Wolfspeed Inc.'s stock moved lower in after-hours trading on Tuesday after the company disclosed a registration statement with the Securities and Exchange Commission that covers a total of 24,072,041 shares of common stock that may be sold by existing stockholders.

The semiconductor manufacturer filed a Form S-1 that lists the specific composition of the registered shares. According to that filing, the registered pool comprises three components: 3,250,030 shares currently held by certain selling stockholders; 2,000,000 shares that could be issued through the exercise of pre-funded warrants; and 18,822,011 shares that could be issued upon conversion of 3.5% Convertible 1.5 Lien Senior Secured Notes due 2031.

The company made clear in the filing that it will not receive any proceeds from sales of the shares by the selling stockholders. Wolfspeed did state it will bear the costs, expenses and fees associated with the registration of the shares, meaning the administrative and filing expenses related to the S-1 will be paid by the company.

The filing explains the selling stockholders retain discretion over whether, when and how many of the registered shares are offered for sale. Those sales, if they occur, may be conducted as public offerings or in private transactions and could be priced at prevailing market prices or at negotiated prices, depending on the arrangements the selling stockholders choose.

As noted in the registration statement, Wolfspeed's common stock closed at $55.42 per share on June 8, 2026, on the New York Stock Exchange. The registration itself does not require the selling stockholders to sell any of the registered shares; it simply enables them to offer the shares if and when they elect to do so.

The filing provides a clear accounting of the share categories that make up the 24,072,041 registered shares and outlines the limits of the company's involvement - covering registration costs but not participating in any sale proceeds.
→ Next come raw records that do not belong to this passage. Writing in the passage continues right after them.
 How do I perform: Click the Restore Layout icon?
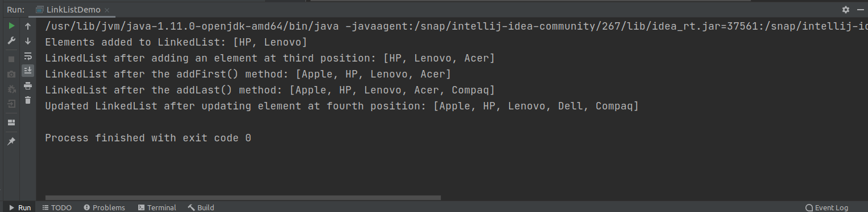(x=11, y=123)
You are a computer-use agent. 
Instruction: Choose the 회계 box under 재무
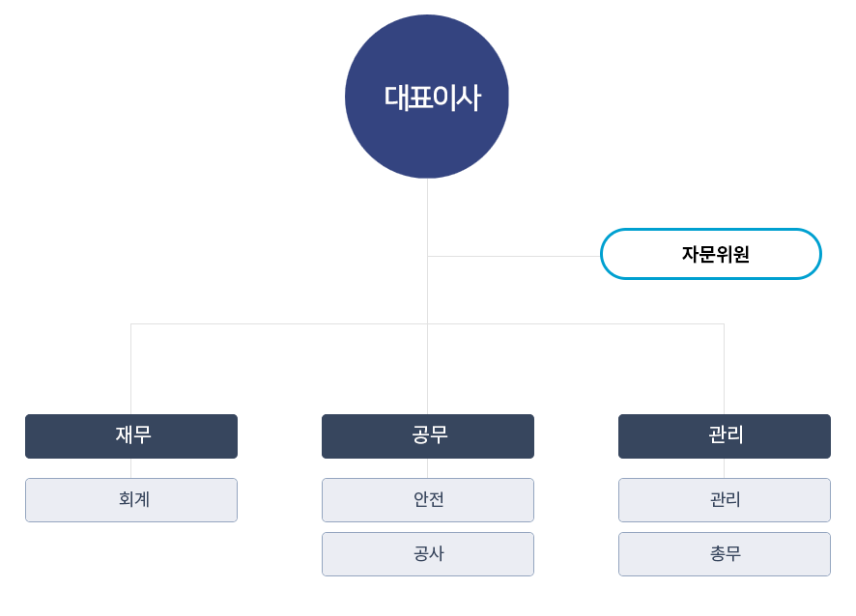[131, 500]
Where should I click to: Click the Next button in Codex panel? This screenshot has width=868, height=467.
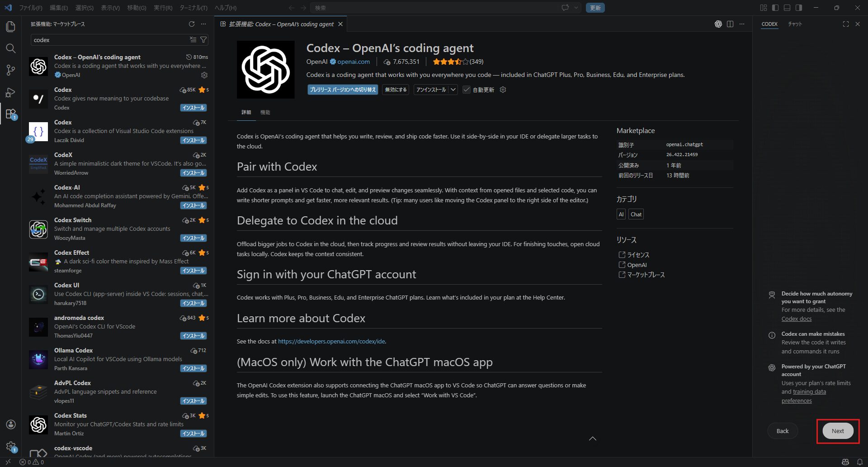coord(837,431)
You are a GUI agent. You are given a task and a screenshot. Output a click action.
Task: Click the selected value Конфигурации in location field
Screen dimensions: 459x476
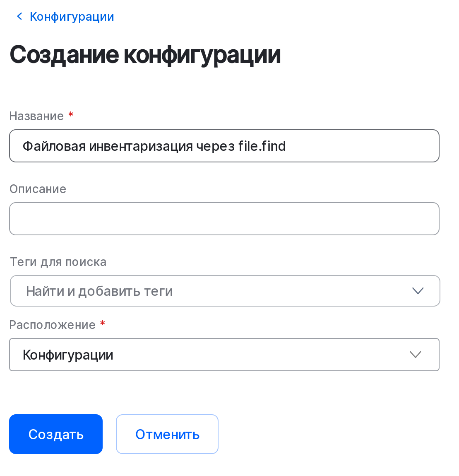pyautogui.click(x=68, y=355)
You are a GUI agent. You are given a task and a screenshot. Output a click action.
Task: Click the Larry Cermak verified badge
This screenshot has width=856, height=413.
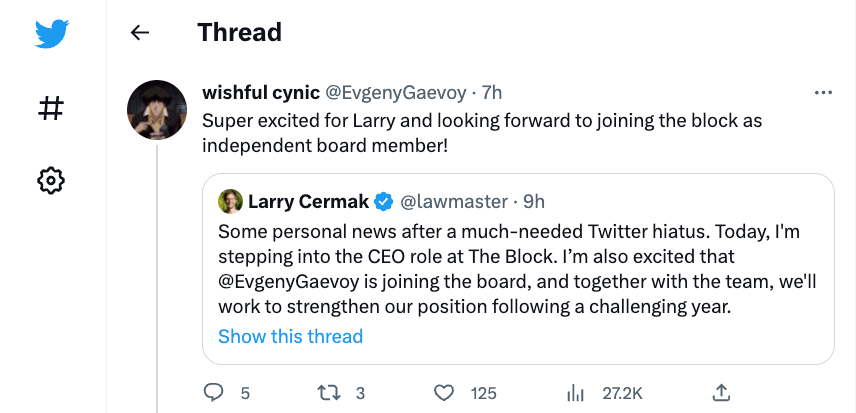point(383,202)
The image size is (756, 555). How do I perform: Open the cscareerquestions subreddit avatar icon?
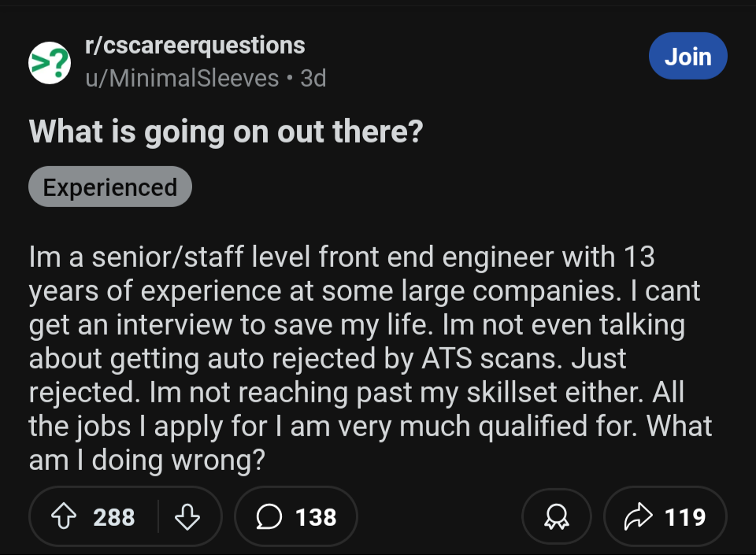[49, 62]
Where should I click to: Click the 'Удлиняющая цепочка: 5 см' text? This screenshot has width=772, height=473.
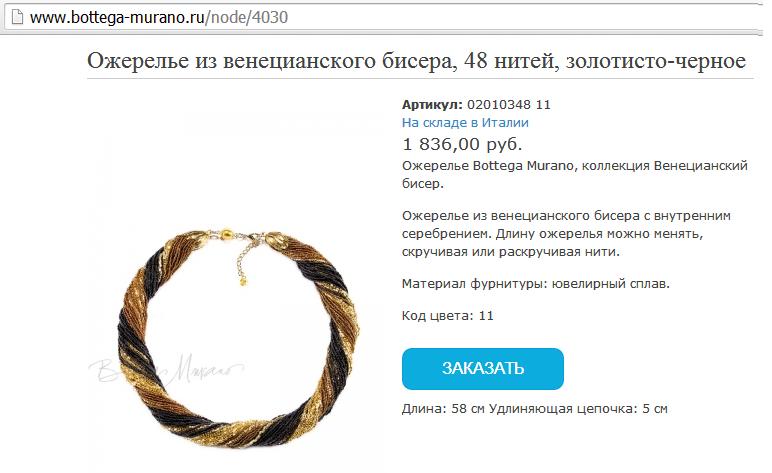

The selling stockholders' sole discretion over timing, pricing and the decision to sell means the ultimate size and timing of any market transactions remain uncertain.

Risks

  • Potential increase in share supply if selling stockholders elect to offer registered shares - impacts the equity market for Wolfspeed and the semiconductor sector.
  • Uncertainty over timing and amount of any sales since selling stockholders retain sole discretion - creates market unpredictability for Wolfspeed shares and related equity trading.
  • Convertible note conversions and warrant exercises could change the composition of outstanding shares if stockholders choose to convert or exercise their instruments - affects Wolfspeed's capital structure and investor view of dilution.